Yale is the best thing that has happened to me. I’ve grown, learned and failed in absolutely spectacular ways. But the one issue I’ve had with my time here is that I haven’t always felt beautiful. I believe the strongest human desire is to feel beautiful — to love and be loved. Ultimately, everything we do is aimed at filling this need. At Yale we continue searching for this love, but too often in all the wrong places.

Earlier in our lives, this struggle for love manifested itself in much clearer ways. I can remember a time when I sported a bowl haircut, glasses (with the wraparound strap), braces and cargo shorts. During those years, I would do anything to gain the acceptance of my classmates. I hated myself to the point that I was willing to be anything except who I was. I mimicked the popular kids, subverted my intelligence and mocked my friends, all in the hope of gaining validation and love from the “in” crowd. I vividly remember the cliques I encountered and the sense that my self-worth was completely conditional on their acceptance.

Our struggle for validation and love in college happens in much more insidious ways.

During a lecture at the University of London, writer C.S. Lewis warned college students of what he called “the inner ring,” which he believed to be the main force motivating human decisions. The dominating element of this inner ring is the desire to be in an “in” crowd, as well as the terror of being left outside. Eagerly, we move through these concentric rings, all in the search for love. And unfortunately, the fear of rejection from the inner ring will motivate us to do increasingly self-destructive things.

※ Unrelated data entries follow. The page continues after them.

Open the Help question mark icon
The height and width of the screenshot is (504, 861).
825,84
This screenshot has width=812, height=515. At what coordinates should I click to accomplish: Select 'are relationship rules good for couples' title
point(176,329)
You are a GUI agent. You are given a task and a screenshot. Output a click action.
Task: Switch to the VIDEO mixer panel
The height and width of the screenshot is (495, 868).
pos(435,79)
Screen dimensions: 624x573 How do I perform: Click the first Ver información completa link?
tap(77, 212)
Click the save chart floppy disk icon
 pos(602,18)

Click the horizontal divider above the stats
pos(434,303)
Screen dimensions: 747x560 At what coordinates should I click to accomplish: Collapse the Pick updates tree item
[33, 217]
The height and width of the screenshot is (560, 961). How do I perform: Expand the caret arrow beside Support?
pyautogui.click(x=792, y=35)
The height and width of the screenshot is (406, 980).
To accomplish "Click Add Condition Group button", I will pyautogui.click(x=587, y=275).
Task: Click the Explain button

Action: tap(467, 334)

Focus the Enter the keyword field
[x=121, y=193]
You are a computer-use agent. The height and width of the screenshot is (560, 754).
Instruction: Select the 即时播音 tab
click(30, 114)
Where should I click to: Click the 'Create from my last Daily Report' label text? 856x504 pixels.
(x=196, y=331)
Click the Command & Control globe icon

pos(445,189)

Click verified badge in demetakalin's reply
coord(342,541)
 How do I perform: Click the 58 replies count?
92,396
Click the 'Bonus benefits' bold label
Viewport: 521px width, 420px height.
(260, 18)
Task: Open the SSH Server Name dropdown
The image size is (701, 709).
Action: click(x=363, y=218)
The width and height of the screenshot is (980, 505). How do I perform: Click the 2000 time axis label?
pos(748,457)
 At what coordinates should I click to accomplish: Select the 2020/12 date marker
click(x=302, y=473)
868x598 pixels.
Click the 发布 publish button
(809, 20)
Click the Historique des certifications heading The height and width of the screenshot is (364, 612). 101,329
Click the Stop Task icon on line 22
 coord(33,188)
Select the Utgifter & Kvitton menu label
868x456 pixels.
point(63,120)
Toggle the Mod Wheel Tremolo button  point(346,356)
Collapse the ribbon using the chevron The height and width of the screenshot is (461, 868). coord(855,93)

At Yale, inner rings are everywhere. Whether through secret societies, internships, fraternities, sororities or other student organizations, we long to unpeel the onion of success at Yale. Our self-worth is pinned to these social constructions.

A freshman may initially join the Yale College Council, thinking that it is a group that will be a validation of success. Once in, instead of being happy, he sees the Executive Board as the new “in” group he should be part of. Once elected to the Executive Board, he tells himself that the position of president is where happiness and self-worth lie. But as someone who was voted the Yale College Council president, I can tell you sincerely that titles bring none of the love or validation we all so desperately seek.

I loved my time in student government because I genuinely cared about the causes I advocated for and the people I worked with. But I also understand the damaging effect these inner rings can have — the power of rejection from secret societies, internships and student groups can absolutely destroy one’s self-worth. You won’t find love if your sole desire is to be in the “in” crowd, your motivations extricated from enjoyment of the craft and your colleagues.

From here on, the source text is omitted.